To demonstrate how FlashFry can be used to create a CRISPR library, we targeted all of the genes within the cancer gene census, a curated list of commonly mutated genes in cancer patients . We retrieved genomic sequences corresponding to all 10,808 exons; allowing only NGG PAMs, FlashFly discovered off-targets for 443,296 candidate SpCas9 targets in 250 min (0.03 s per guide) on an Amazon r4.xlarge instance. We then excluded 16,736 target sequences that exceeded the maximum off-target count (> = 2000), and 66,637 that were annotated as having extreme GC content or runs of thymines that can limit expression in certain plasmid delivery systems. The resulting targets were annotated with the CRISPRScan on-target and Hsu et al. off-target scores and aggregated into a combined rank score using the Schulze method (see the “Methods” section). The resulting table can then be used to generate a diverse library of CRISPR guides for a perturbation screen. For instance, over 99% of gene bodies have two targets with a Hsu et al. score over 75 and a CRISPRScan score over 0.50. At the exon level, 74 and 71% have two targets both with scores above 75 and 0.50 respectively, allowing for redundant knockout of most exons. These filtered candidate libraries can be easily processed into the format required by a wide variety of custom microarray manufacturers.
The needs of genome-wide knockout studies, noncoding deletion scans, and other large-scale studies or method development projects are unfortunately not well-met by the abundant CRISPR web applications. FlashFry, an efficient and flexible toolset, fills this void and can be used to rapidly discover and characterize tens to hundreds of thousands of guides from an arbitrary sequence quickly and with a relatively low memory footprint. For method developers, we also expose a simple interface for implementing additional scoring schemes, given the sequence context of a target and its off-target hits within the genome. FlashFry has no system dependencies outside of the JVM and avoids many of the configuration pitfalls and complexity of tools that rely on genome aligners to discover off-target sequences. Documentation, code, and tutorials are available on the FlashFry GitHub website.

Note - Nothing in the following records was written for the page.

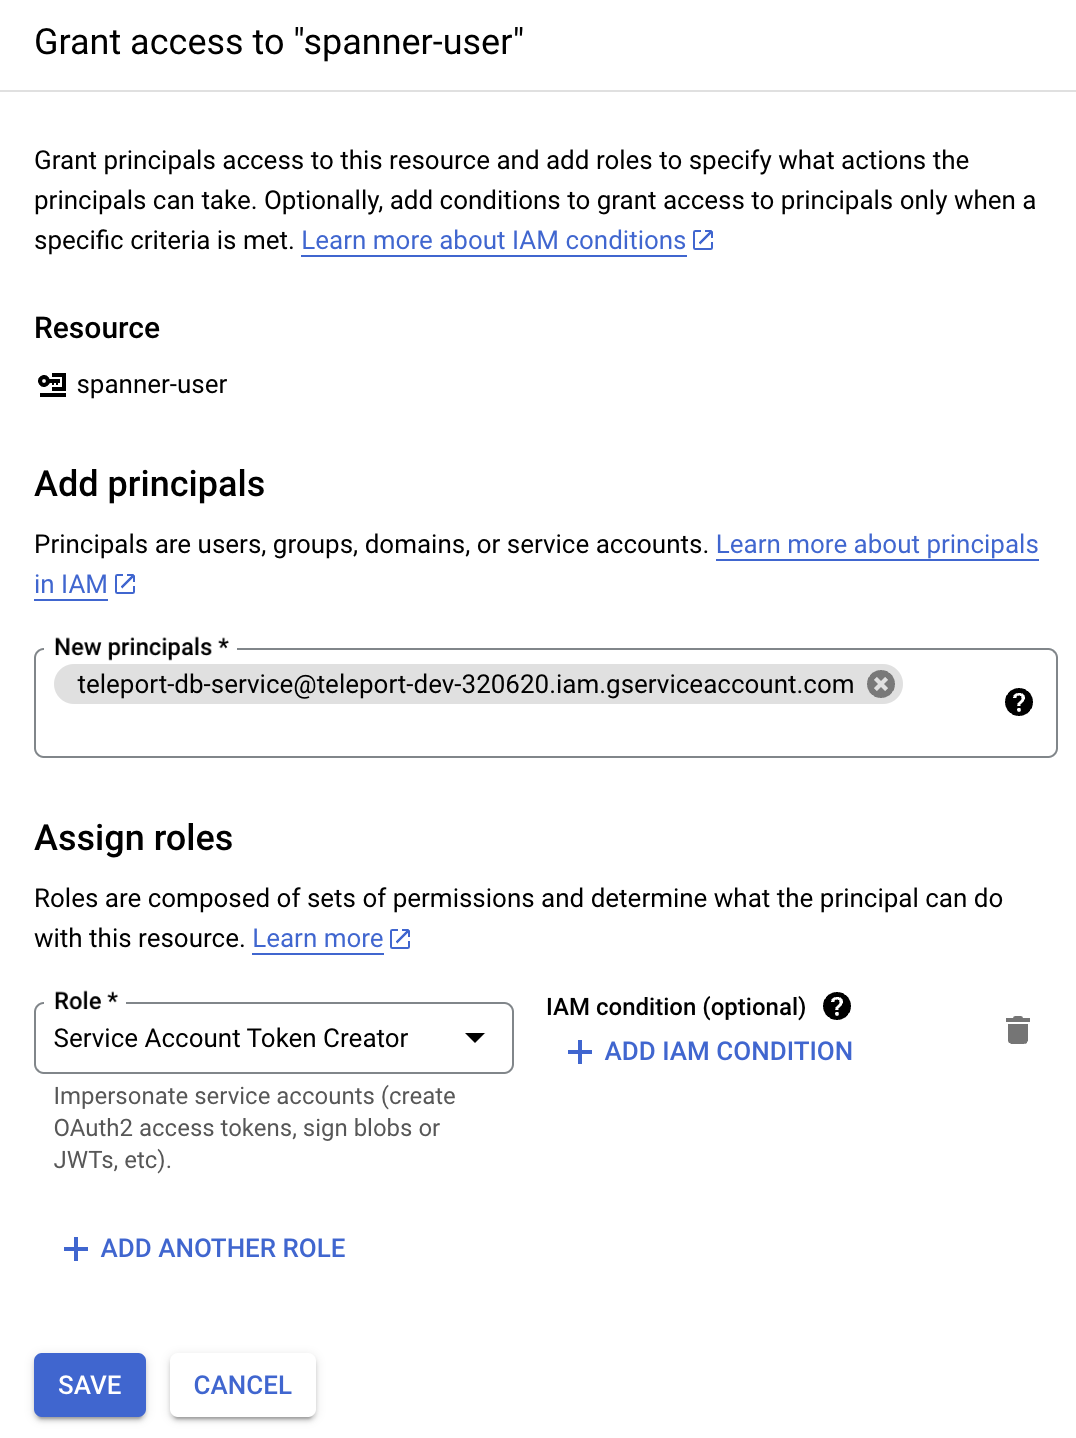Click the external-link icon after IAM conditions link
Screen dimensions: 1076x1438
coord(703,239)
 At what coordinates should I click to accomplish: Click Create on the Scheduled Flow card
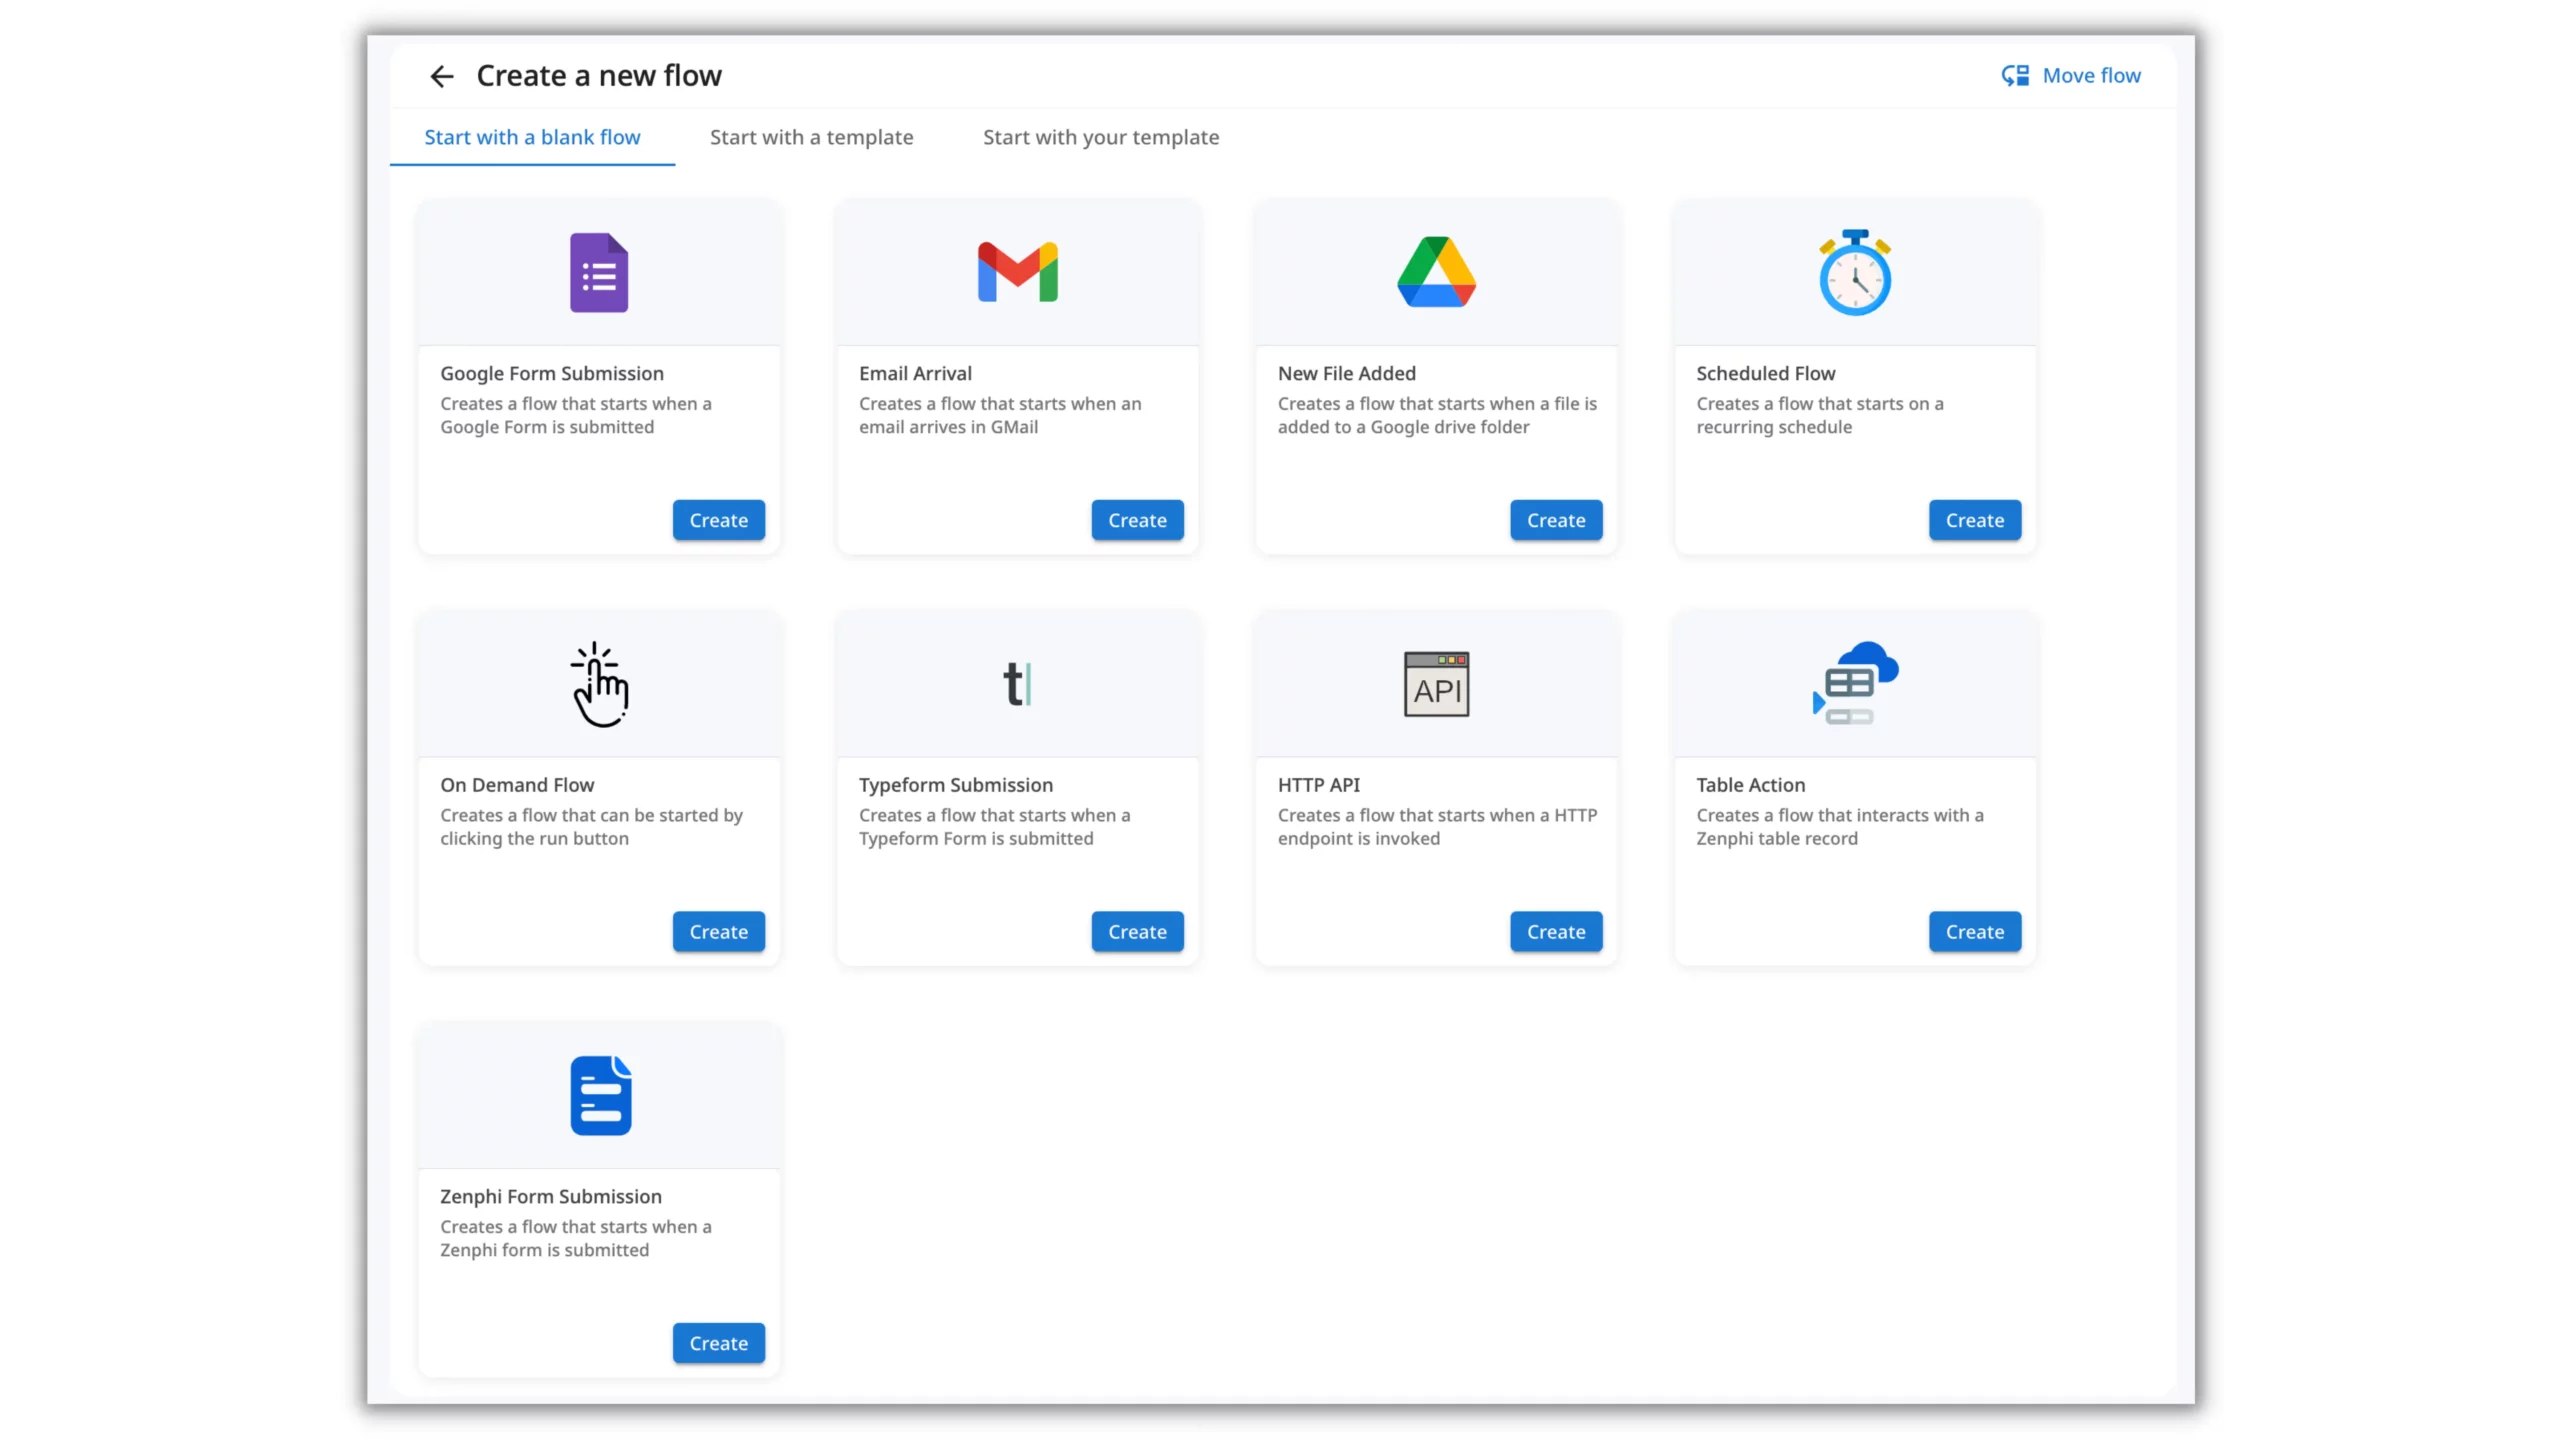[1974, 520]
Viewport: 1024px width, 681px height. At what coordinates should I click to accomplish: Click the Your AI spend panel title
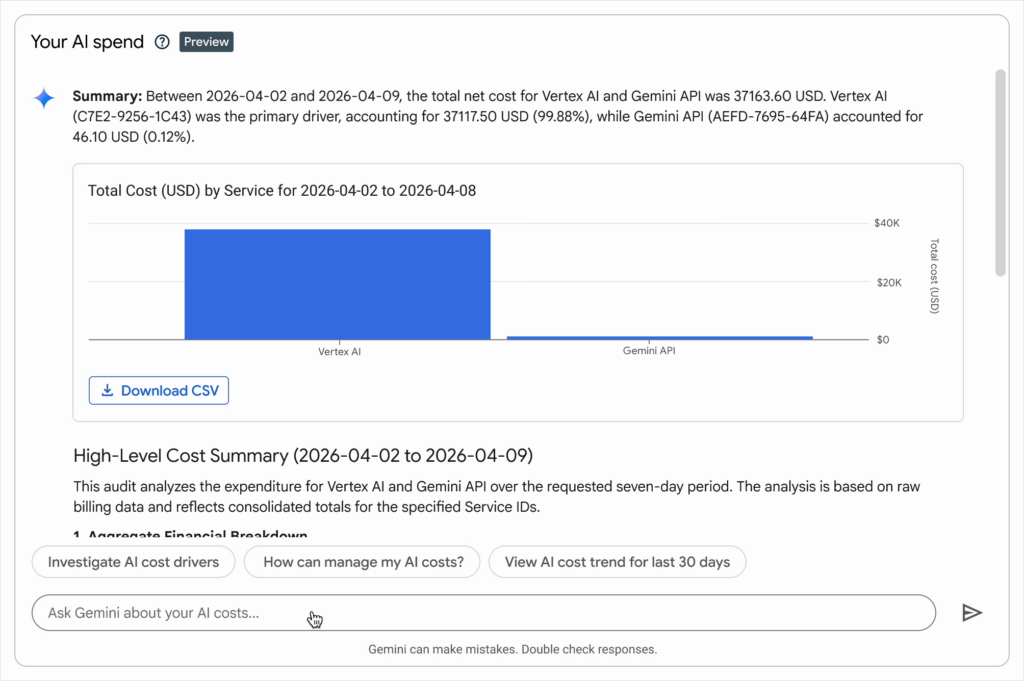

FlashFry is written in Scala and bundled as a single stand-alone Jar file, easily run on any system with an installed Java virtual machine (JVM). The tool is freely licensed under version 3 of the GPL, and code, documentation, and tutorials are available on the GitHub page: https://aaronmck.github.io/FlashFry/
Database generation times
We timed FlashFry’s database creation on an Amazon’s Elastic Compute Cloud r4.large instance type using an SSD filesystem. FlashFry was limited to one CPU with the ‘taskset -c 0’ command and 8GB of memory using the java “-Xmx8g” argument.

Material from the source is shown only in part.